SAMPL submissions and evaluation

Goals of SAMPL

SAMPL focuses on advancing computational methods, so we focus on ensuring participants and the community can learn as much as possible from the challenges we pose. We seek to ensure the focus remains on advancing science rather than on “winning”. However, participants who excel at SAMPL do attract considerable attention, so we are making some changes to ensure fairness while still maximizing opportunities to learn from participation.

Multiple submissions

Previously, we allowed participants to submit multiple sets of predictions (for SAMPL1-6). Partly, this was to ensure optimal opportunities for learning from participation; participants could run several methods to compare and contrast their results.

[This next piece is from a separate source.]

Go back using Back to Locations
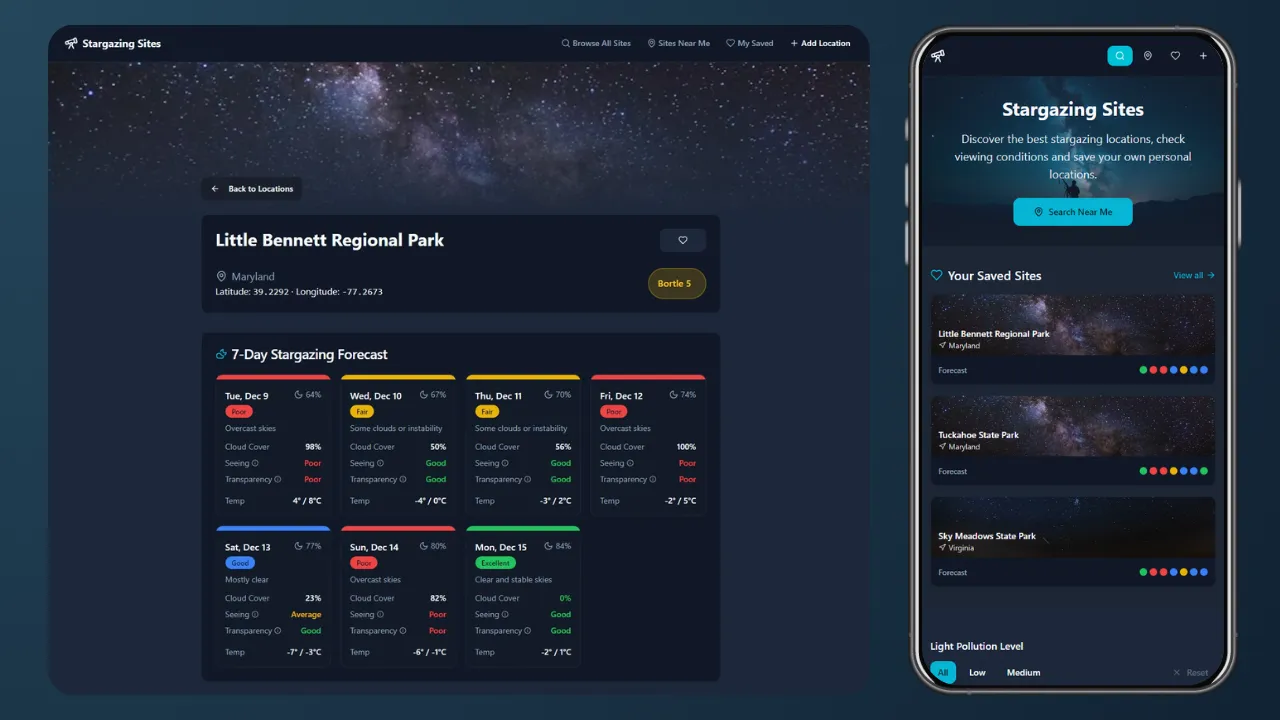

However, for SAMPL7 onwards, we are modestly changing our policy on multiple submissions to distinguish two categories of blind submissions:

  1. Ranked submissions: Formal, judged entries in SAMPL (only one per research group or research organization)
  2. Verified submissions: Blind predictions (unlimited per research group or research organization) which are not formally judged.

Ranked submissions are intended to be the single entry each participant expects to be best performing, and only these methods will receive overall rankings in SAMPL challenges. This will help to alleviate any concerns that a participant might gain an unfair advantage from having “multiple shots on goal” which could involve small variations in method or parameters with relatively little variation in science. Only ranked submissions will receive formal ranking within the relevant SAMPL challenge.

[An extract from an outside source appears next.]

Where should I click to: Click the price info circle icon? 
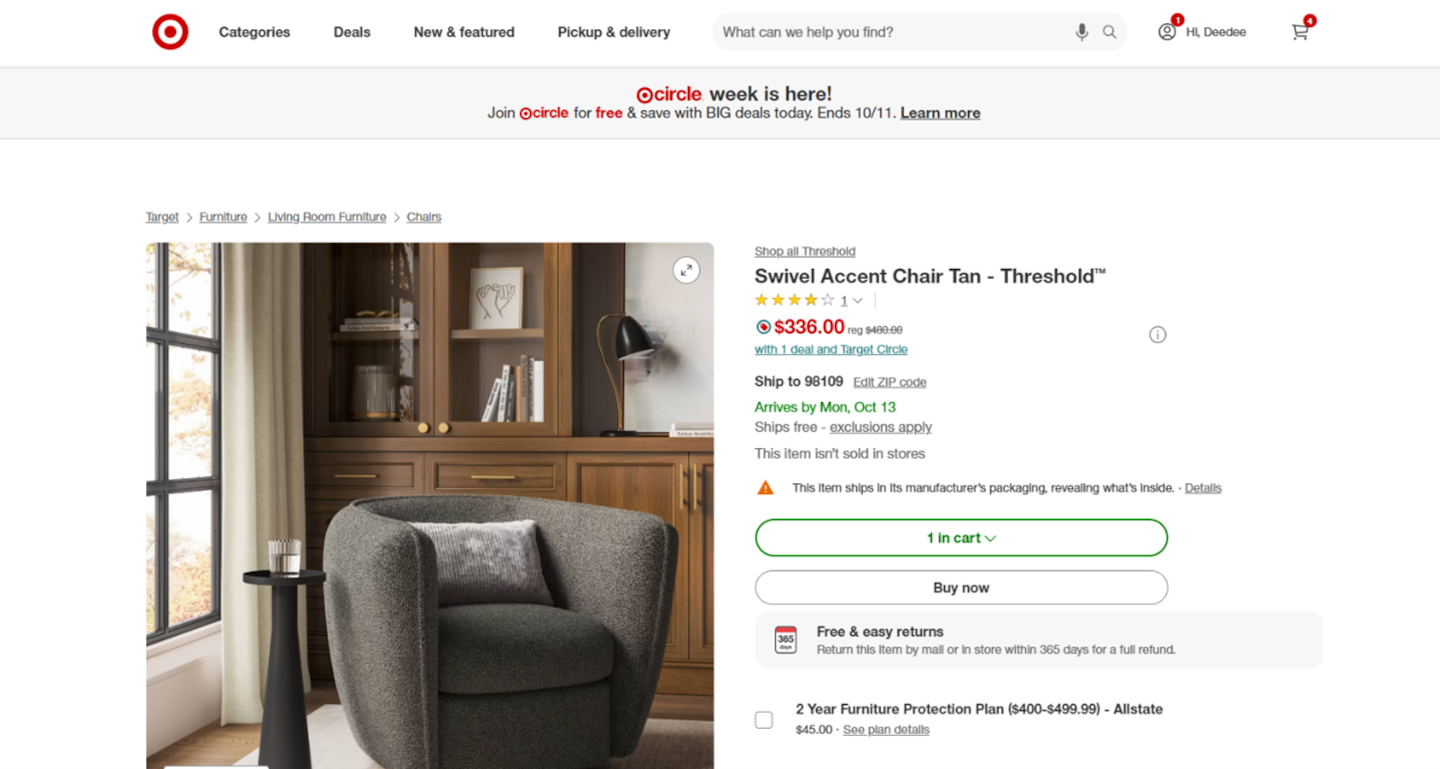click(1157, 335)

Verified submissions, in contrast, allow us to serve as essentially a custodian of predictions, verifying that they were done in a blind manner in advance of data release. Verified submissions will not be judged or ranked as formal submissions, but we will still attempt to provide performance metrics for these submissions.

We believe that having these two categories will allow us to continue to play a valuable role in helping participants maximize what they learn by trying multiple methods when warranted, while also ensuring that participants applying multiple methods or method variations do not receive an unfair advantage in judging.

External evaluation

For SAMPL7 onwards, we seek to shift to using (or being aided by) external evaluators in judging SAMPL performance. If you are willing to assist with this, please contact David Mobley.

Anonymous submissions

Some historical SAMPL challenges allowed anonymous submissions. However, for SAMPL6 onwards, anonymous submissions are no longer allowed. Participants submissions and methods descriptions will be publicly disclosed via the relevant SAMPL GitHub repository. This helps to ensure the community is able to learn as much as possible from these challenges, and also assists with fairness (e.g. no participant can choose to stay anonymous until their performance becomes clear).

Focused virtual workshops and follow-ups

To help ensure participants learn as much as possible, we now plan virtual workshops focused on each challenge component shortly after the release of the results of each challenge. These are to help participants exchange early ideas and make connections for potential follow-up work well in advance of publishing their results. For example, participants who used similar methods can find out about it at a virtual workshop then compare and contrast and perhaps plan follow-up calculations to resolve any discrepancies, etc. In the past, such work has often been where SAMPL yielded some of its most important lessons.